Pour l'instant, ça reste très ciblé et sans vraiment de conséquences. Juste troublant pour mon entourage. Et c'est peut-être ça que je cherche : troubler, agacer ceux qui m'entourent. Les empoisonner justement.

Mais je ne veux pas en rester là. À chaque fois, je mène l'enquête. Oui, à la manière de Freud dans Psychopathologie de la vie quotidienne. J'essaie de remonter à la source de mes confusions. Ça prend du temps et des détours.

Pour Hortensia et Géranium, c'était facile. Ce sont des plantes à fleurs qui, en terre ou en pot, proliféraient partout au bord de la maison de mon enfance. Parce qu'elles avaient toutes les attentions particulières de ma mère. Comme ses chiens, je me disais : doberman, airedale et fox terrier, etc, elle chérissait ces bêtes-là dans un rapport si exclusif que ça me donnait l'envie d'être un chien.

Bien plus tard, j'ai eu un jardin avec pas mal d'hortensias au bord de la maison. Mais ils n'ont jamais fleuri. Il faut dire que chaque hiver, je déboulais à la cisaille pour une taille sévère. Un cocktail de pulsions à libération prolongée, là aussi.

Bref. Aujourd'hui, pour discerner hortensias et géraniums, je dois faire un effort — une sorte d'opération mentale express — qui me ramène à chaque fois dans ces histoires de préférences.

Pour Camélia et Magnolia, c'est plus tordu. Enfin, plus inconscient. C'était au collège, j'étais amoureux. Très amoureux. Elle avait un nom de fleur. Amélia Rosa. La seule étrangère de ma classe. Irrésistible. Alors qu'il fallait me méfier des étrangers. Et des filles. C'est ma mère — encore elle —, qui disait ça à qui voulait bien l'entendre. Et moi, je prêtais l'oreille à ses mots et à ses peurs. Plus que de besoin sans doute. Et c'est peut-être ça l'origine première de mes confusions. Un brouillage affectif primordial. Oui, entre le dedans et le dehors... le désir et la peur, programmée, engrammée... le bonheur d'aimer et le danger de l'autre...

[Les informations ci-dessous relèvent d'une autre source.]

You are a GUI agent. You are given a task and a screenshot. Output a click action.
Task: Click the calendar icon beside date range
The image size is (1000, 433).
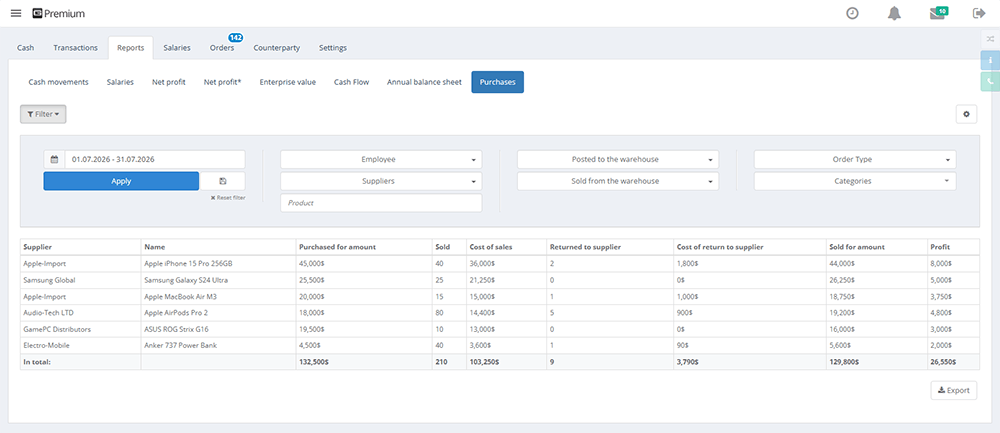[x=54, y=159]
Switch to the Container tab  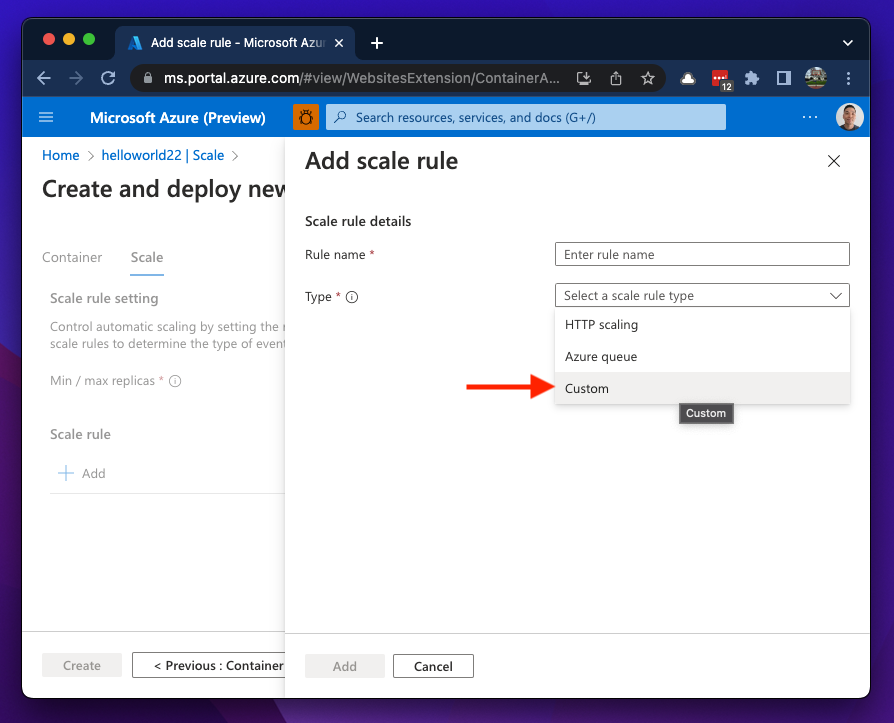point(72,257)
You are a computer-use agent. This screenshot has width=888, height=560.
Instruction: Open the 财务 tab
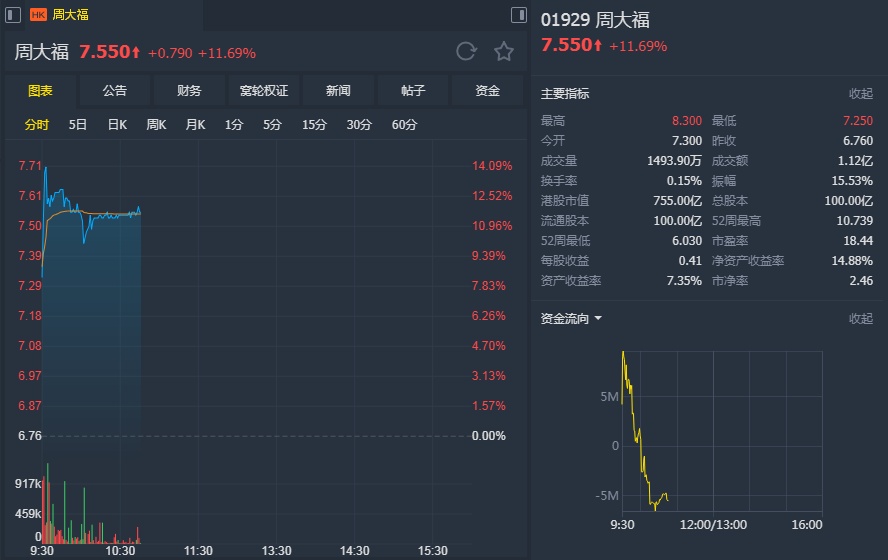click(x=189, y=91)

Je reviens un instant à mon envie d'être traité comme un chien. Faute de mieux, je veux dire, pour être en lien. Cette confusion-là peut sembler loufoque, délirante mais, tout au bout du compte, elle renvoie à une réalité. L'essentiel de l'héritage familial a été placé en assurances-vie et c'est la SPA qui en est le bénéficiaire désigné. Et tout ça scellé dans un testament holographe.

***

En photo : C'est dans l'ancienne Bourse de Commerce. Une minuscule souris blanche surgit d'un trou dans le mur et elle parle. Ou plutôt : elle tente de parler. Elle balbutie, perd le fil, n'articule que des bribes de phrases. Sa voix — celle d'une petite fille — accompagne une agitation presque attendrissante, qui contraste avec l'impossibilité de communiquer. Pour Ryan Gander, le bégaiement est une forme de violence, un combat avec soi-même pour entrer en lien avec le monde...

Ι… Ι… Ι…, Ryan Gander • 2019 • Souris animatronique, trou dans un mur – Bourse de Commerce – Pinault Collection.